Task to carry out =>
The number of lines containing "Documento" is the only answer wanted; work it out from the entries below.

━━━━━━━━━━━━━━━━

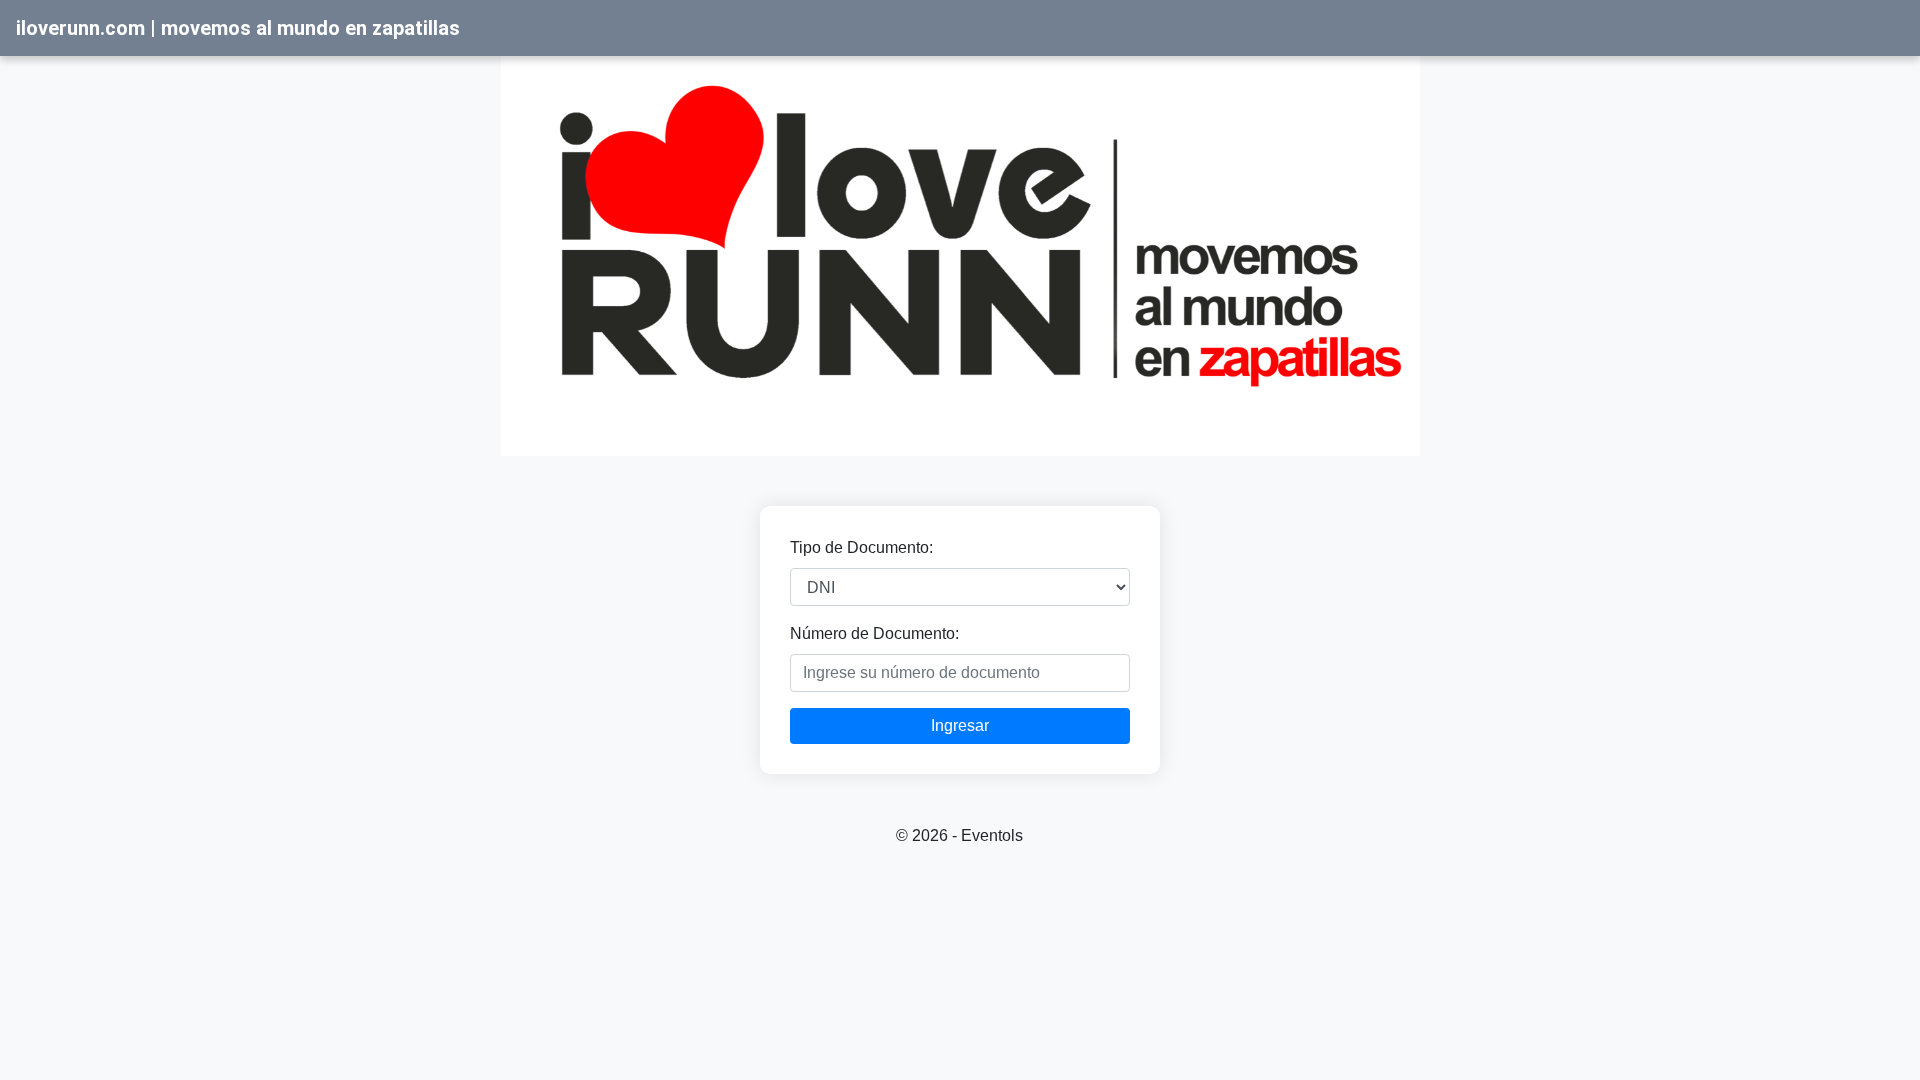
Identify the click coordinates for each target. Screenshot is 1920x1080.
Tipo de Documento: (861, 547)
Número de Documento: (874, 633)
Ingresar (960, 725)
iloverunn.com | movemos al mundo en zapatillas (238, 28)
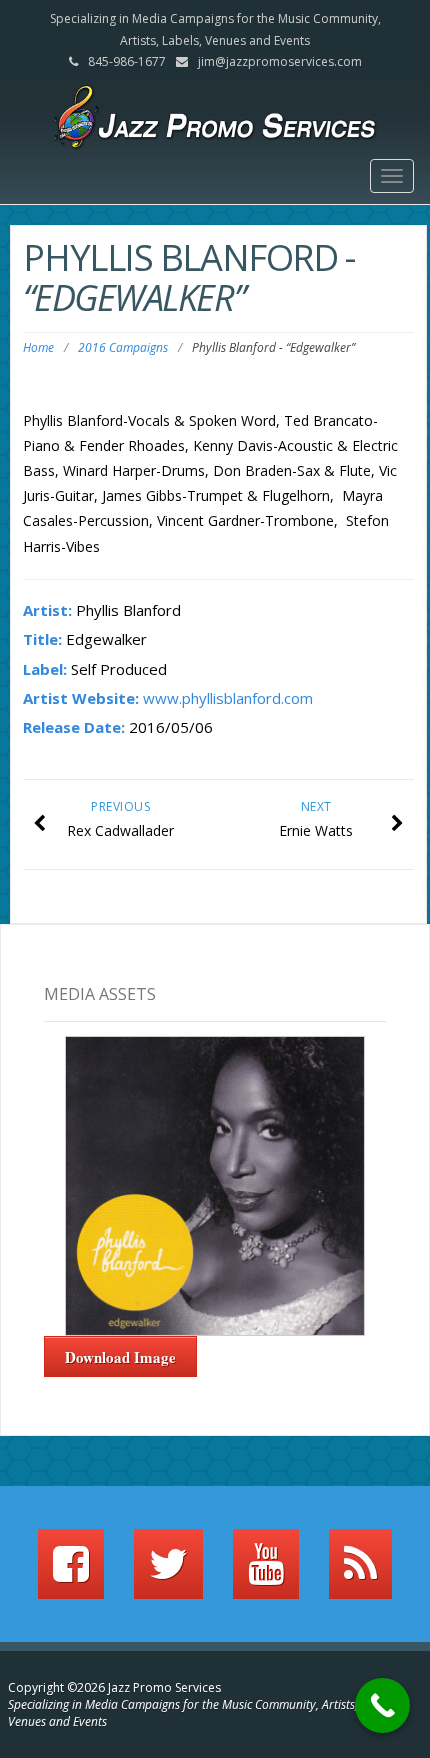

━━━━━━━━━━━━━━━━

Completed task =>
2